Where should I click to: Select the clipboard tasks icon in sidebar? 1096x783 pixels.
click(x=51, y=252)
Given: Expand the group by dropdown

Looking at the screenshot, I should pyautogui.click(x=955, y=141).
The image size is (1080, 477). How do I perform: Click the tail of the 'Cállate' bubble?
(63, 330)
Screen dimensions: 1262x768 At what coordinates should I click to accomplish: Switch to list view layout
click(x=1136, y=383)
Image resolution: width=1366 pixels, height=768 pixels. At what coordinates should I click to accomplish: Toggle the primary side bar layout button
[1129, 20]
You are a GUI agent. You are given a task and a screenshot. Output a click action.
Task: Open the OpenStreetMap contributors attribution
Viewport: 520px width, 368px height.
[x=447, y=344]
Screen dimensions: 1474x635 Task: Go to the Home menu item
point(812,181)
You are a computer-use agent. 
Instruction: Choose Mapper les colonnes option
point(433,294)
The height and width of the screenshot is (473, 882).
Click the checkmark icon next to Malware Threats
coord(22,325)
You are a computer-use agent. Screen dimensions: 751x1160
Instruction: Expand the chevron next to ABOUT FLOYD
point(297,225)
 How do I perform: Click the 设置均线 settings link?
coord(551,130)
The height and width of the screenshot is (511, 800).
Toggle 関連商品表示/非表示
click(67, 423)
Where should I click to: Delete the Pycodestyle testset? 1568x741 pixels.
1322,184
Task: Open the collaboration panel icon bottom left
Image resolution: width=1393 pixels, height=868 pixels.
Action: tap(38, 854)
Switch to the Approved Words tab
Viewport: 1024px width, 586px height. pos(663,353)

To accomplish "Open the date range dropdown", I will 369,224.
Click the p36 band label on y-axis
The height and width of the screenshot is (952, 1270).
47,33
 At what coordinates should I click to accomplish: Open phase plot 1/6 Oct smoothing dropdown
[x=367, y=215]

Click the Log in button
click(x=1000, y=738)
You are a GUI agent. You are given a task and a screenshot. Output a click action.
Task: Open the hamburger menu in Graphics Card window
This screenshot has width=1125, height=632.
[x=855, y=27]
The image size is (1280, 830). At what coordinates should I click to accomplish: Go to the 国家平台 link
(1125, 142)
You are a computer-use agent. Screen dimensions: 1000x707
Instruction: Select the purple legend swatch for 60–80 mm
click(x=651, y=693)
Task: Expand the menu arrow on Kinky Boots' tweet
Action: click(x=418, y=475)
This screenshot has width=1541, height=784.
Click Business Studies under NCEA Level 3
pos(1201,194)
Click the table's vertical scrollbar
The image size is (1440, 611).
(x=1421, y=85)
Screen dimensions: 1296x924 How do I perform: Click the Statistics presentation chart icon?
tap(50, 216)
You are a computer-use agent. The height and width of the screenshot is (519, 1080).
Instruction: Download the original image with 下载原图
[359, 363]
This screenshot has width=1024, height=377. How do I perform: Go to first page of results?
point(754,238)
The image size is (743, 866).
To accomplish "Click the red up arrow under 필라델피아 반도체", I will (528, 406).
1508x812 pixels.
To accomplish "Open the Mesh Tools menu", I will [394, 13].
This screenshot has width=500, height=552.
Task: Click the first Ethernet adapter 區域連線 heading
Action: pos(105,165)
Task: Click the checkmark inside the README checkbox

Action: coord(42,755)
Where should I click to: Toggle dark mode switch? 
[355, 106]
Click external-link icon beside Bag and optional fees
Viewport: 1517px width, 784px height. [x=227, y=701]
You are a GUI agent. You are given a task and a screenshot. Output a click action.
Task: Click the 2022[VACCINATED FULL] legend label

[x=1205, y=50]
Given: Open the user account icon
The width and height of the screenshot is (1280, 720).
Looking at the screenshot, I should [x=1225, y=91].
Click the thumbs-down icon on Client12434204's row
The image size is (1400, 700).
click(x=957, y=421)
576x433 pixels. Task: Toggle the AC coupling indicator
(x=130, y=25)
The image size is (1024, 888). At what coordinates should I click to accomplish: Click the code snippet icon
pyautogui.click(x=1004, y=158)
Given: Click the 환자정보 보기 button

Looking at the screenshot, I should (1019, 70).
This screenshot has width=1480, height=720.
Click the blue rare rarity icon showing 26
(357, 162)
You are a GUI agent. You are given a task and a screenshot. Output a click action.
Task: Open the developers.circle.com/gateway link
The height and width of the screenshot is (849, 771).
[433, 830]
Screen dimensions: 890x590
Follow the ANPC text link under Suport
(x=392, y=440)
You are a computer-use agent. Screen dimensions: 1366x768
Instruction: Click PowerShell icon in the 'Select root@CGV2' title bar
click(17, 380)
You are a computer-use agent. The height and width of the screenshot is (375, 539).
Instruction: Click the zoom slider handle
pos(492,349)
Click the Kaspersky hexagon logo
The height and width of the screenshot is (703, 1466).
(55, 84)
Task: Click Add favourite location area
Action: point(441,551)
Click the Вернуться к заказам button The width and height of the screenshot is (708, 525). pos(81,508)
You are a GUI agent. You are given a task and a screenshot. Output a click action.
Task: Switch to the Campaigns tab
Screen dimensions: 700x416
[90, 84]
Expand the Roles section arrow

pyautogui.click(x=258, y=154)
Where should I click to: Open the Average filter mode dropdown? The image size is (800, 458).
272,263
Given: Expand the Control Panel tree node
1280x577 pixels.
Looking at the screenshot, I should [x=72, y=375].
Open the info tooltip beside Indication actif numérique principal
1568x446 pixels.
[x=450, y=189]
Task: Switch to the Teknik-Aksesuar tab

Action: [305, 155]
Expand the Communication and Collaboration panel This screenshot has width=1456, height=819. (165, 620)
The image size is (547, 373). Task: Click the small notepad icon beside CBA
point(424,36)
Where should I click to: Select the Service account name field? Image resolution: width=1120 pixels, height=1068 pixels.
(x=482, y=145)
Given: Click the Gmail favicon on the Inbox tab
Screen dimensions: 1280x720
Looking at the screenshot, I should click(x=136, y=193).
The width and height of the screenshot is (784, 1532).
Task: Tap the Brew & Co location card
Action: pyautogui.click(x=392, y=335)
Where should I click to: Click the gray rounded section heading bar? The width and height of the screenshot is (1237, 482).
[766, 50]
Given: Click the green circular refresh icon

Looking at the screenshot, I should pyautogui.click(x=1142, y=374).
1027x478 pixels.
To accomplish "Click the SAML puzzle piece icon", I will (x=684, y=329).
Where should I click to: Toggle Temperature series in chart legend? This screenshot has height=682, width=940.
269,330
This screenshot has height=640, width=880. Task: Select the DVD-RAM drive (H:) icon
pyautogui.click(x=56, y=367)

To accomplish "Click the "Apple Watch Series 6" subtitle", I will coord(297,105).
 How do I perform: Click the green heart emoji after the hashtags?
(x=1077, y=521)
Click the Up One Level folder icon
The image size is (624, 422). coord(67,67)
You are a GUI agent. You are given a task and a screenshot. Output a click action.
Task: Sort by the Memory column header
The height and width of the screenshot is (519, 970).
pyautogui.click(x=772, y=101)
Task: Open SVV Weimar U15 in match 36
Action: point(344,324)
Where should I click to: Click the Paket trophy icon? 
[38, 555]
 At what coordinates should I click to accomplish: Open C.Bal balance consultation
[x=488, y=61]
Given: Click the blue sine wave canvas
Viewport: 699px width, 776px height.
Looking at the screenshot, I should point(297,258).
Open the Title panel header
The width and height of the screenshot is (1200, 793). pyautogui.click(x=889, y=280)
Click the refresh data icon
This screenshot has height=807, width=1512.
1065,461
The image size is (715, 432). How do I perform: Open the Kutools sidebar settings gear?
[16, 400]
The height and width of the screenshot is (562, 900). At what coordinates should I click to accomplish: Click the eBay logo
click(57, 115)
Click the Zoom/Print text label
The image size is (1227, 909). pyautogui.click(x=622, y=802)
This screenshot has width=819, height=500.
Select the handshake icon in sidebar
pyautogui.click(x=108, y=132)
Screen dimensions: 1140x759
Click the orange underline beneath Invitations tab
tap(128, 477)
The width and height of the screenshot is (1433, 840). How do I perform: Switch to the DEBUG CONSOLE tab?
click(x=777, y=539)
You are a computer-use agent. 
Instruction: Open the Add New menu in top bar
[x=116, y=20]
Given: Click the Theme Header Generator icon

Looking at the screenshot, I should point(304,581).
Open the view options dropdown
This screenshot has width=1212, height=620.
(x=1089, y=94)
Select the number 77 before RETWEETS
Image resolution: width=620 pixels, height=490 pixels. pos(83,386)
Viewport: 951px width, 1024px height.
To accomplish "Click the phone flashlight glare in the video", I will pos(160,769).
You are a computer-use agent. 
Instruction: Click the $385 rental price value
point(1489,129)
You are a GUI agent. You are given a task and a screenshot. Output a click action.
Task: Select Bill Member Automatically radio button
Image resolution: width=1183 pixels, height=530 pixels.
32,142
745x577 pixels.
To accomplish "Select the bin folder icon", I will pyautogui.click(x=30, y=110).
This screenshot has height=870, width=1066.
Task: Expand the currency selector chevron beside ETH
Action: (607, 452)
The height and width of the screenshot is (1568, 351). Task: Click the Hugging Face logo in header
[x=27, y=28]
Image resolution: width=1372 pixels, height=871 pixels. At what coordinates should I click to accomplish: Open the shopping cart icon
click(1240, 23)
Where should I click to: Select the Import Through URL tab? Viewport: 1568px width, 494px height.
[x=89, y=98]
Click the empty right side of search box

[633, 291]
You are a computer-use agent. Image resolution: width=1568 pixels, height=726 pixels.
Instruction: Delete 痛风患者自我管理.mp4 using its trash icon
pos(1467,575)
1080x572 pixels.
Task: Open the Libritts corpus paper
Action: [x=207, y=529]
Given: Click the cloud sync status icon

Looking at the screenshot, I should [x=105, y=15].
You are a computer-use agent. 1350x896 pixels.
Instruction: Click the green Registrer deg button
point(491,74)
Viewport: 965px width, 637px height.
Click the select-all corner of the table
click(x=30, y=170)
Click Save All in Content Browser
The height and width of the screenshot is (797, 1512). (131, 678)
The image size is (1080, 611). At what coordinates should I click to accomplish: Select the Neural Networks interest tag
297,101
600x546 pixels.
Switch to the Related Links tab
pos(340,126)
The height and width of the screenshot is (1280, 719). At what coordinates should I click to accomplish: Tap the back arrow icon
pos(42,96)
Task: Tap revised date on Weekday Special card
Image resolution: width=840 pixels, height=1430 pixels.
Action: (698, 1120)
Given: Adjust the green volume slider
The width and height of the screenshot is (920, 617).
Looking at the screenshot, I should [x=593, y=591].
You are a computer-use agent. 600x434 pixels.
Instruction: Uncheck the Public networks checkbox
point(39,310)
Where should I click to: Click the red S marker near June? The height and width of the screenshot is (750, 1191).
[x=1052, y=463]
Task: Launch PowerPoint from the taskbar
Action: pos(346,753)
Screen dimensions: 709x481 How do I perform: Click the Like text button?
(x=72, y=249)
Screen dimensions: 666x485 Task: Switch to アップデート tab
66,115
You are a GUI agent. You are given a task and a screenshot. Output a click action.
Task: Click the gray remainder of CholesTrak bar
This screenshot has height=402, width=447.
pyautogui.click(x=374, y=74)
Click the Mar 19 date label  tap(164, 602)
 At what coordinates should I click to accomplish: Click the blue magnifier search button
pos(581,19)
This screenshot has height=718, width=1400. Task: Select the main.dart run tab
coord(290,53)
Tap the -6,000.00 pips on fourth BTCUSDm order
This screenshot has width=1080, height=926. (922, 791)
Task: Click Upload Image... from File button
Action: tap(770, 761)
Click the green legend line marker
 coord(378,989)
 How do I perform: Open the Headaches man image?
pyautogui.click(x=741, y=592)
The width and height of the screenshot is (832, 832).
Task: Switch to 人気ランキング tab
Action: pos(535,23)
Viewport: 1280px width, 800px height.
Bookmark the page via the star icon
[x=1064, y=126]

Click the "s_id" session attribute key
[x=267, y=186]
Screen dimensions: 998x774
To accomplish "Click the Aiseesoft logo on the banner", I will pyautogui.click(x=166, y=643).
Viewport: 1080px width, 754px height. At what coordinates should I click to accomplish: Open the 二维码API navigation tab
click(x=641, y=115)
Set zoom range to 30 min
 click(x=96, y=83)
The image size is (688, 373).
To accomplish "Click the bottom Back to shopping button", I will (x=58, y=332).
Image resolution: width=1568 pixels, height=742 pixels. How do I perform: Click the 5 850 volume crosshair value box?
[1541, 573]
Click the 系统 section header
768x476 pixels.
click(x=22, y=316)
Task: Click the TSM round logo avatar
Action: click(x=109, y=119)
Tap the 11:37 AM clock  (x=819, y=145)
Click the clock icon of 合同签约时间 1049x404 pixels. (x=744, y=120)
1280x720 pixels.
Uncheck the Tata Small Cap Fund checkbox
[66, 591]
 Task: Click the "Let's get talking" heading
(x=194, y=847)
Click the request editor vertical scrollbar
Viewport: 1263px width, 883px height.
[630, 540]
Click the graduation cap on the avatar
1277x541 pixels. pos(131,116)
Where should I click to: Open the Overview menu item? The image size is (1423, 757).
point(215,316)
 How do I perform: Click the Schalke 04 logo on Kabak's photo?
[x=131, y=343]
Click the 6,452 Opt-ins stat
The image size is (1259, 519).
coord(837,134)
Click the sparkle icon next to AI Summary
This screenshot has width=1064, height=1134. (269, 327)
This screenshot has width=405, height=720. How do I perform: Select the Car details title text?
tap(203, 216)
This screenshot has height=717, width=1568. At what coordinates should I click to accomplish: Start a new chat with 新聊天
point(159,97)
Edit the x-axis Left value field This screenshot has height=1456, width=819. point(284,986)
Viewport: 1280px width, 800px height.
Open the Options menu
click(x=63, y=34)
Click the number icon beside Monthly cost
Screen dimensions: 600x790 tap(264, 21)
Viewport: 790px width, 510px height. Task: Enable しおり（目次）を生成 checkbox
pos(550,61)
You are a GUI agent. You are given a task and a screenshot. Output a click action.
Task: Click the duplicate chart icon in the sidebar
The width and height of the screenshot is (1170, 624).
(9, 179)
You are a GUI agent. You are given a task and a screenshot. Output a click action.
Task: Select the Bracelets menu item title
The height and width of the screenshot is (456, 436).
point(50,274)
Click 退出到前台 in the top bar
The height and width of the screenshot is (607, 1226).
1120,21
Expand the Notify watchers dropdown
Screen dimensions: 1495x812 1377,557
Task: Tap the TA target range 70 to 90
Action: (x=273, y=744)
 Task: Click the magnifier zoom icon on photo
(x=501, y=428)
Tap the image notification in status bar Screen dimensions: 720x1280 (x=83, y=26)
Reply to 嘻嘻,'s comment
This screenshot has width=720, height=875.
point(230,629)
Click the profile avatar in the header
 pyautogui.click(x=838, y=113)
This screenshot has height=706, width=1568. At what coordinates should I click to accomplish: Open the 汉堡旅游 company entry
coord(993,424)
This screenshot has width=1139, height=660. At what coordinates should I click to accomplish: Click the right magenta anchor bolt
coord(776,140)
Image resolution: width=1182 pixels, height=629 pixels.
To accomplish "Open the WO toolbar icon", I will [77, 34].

------------

## WORK REQUIRED:
In the material above, which lines contain "bottom"? Copy each of them.

## REPLY TO THE EXERCISE:
Task: Open the collaboration panel icon bottom left
To accomplish "Click the bottom Back to shopping button", I will (x=58, y=332).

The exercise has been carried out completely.